# Quoted text:

□ □ □ □ □ □ □

The State’s proof established beyond a reasonable doubt that the victim was shot with a gun purchased by the Defendant on Friday, April 14, 2000. The Defendant told investigators Maddox and Dickey that he had lost the gun the next day while fishing. However, the Defendant showed the gun to a friend of his on Saturday afternoon, saying that he had been shooting it at a farm. The gun was never recovered. The proof also established beyond a reasonable doubt that gasoline was poured around and on the victim’s bed and then set aflame. Pieces of the .Defendant’s clothing found in his car less than seventy-two hours after the fire tested positively for the presence of gasoline. Flooring in the Defendant’s car also tested positively for gasoline. The Defendant’s car smelled of gasoline and also smelled as though it had been sprayed with disinfectant purchased after the fire had been set.

The clothing found in the Defendant’s car which tested positively for gasoline were pieces of a uniform that the Defendant wore for work. Coworkers established that the Defendant had been on the job until midnight on the night of the fire, and that he had been wearing his uniform. Other proof established that it took less than two hours to drive from the Defendant’s workplace to Pulaski, where the victim’s home was located. The fire was reported at approximately three in the morning.

A flashlight was kept at the security desk where the Defendant worked. This flashlight turned up missing before the fire; the Defendant returned it several days after the fire. The Defendant was observed by a co-worker being told by his father that his mother had died. This coworker testified that the Defendant showed no reaction to the news. After the Defendant left work, and before he arrived at the funeral home, the Defendant stopped in Franklin and purchased a can of disinfectant. The Defendant’s response to being arrested and booked was to question the existence of sufficient evidence to tie him to the crimes.

□ □ □ □ □ □ □

# Recorded information:
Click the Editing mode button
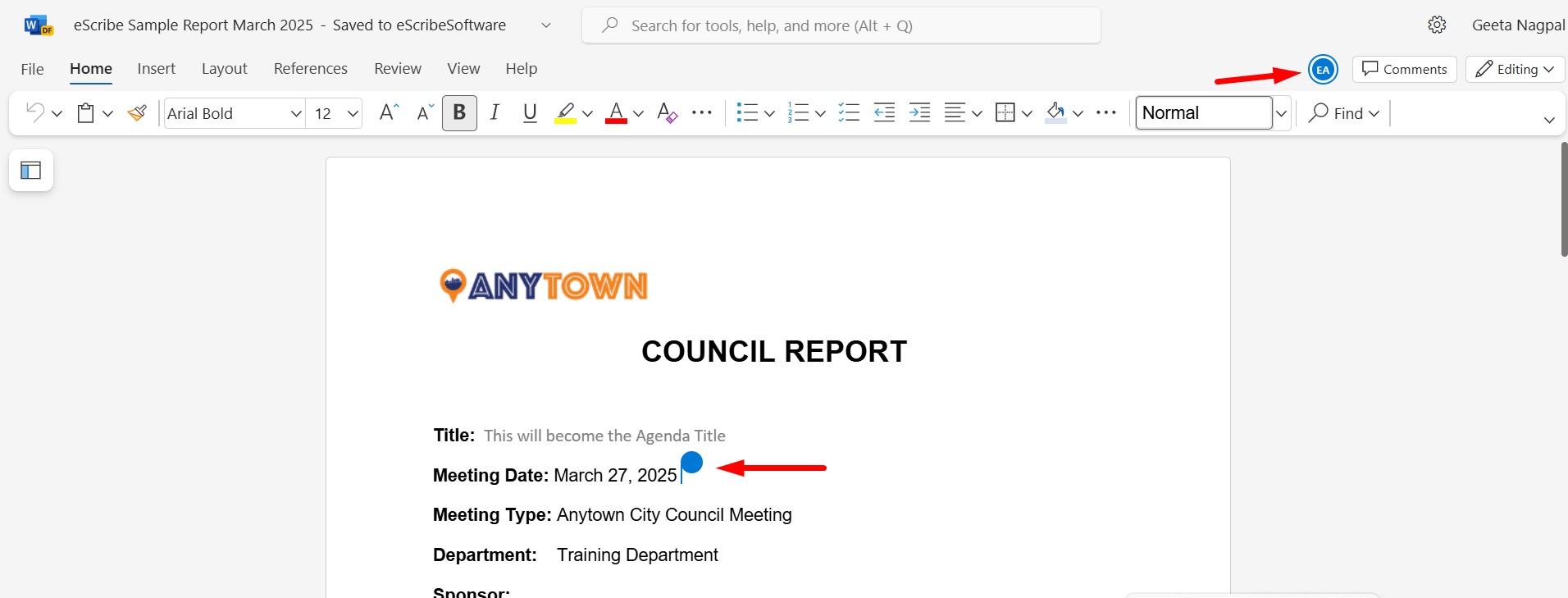 coord(1515,70)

□ □ □ □ □ □ □

Reproduce the court excerpt word for word, in full. The lines above stand apart from the court excerpt.

The State’s proof established beyond a reasonable doubt that the victim was shot with a gun purchased by the Defendant on Friday, April 14, 2000. The Defendant told investigators Maddox and Dickey that he had lost the gun the next day while fishing. However, the Defendant showed the gun to a friend of his on Saturday afternoon, saying that he had been shooting it at a farm. The gun was never recovered. The proof also established beyond a reasonable doubt that gasoline was poured around and on the victim’s bed and then set aflame. Pieces of the .Defendant’s clothing found in his car less than seventy-two hours after the fire tested positively for the presence of gasoline. Flooring in the Defendant’s car also tested positively for gasoline. The Defendant’s car smelled of gasoline and also smelled as though it had been sprayed with disinfectant purchased after the fire had been set.

The clothing found in the Defendant’s car which tested positively for gasoline were pieces of a uniform that the Defendant wore for work. Coworkers established that the Defendant had been on the job until midnight on the night of the fire, and that he had been wearing his uniform. Other proof established that it took less than two hours to drive from the Defendant’s workplace to Pulaski, where the victim’s home was located. The fire was reported at approximately three in the morning.

A flashlight was kept at the security desk where the Defendant worked. This flashlight turned up missing before the fire; the Defendant returned it several days after the fire. The Defendant was observed by a co-worker being told by his father that his mother had died. This coworker testified that the Defendant showed no reaction to the news. After the Defendant left work, and before he arrived at the funeral home, the Defendant stopped in Franklin and purchased a can of disinfectant. The Defendant’s response to being arrested and booked was to question the existence of sufficient evidence to tie him to the crimes.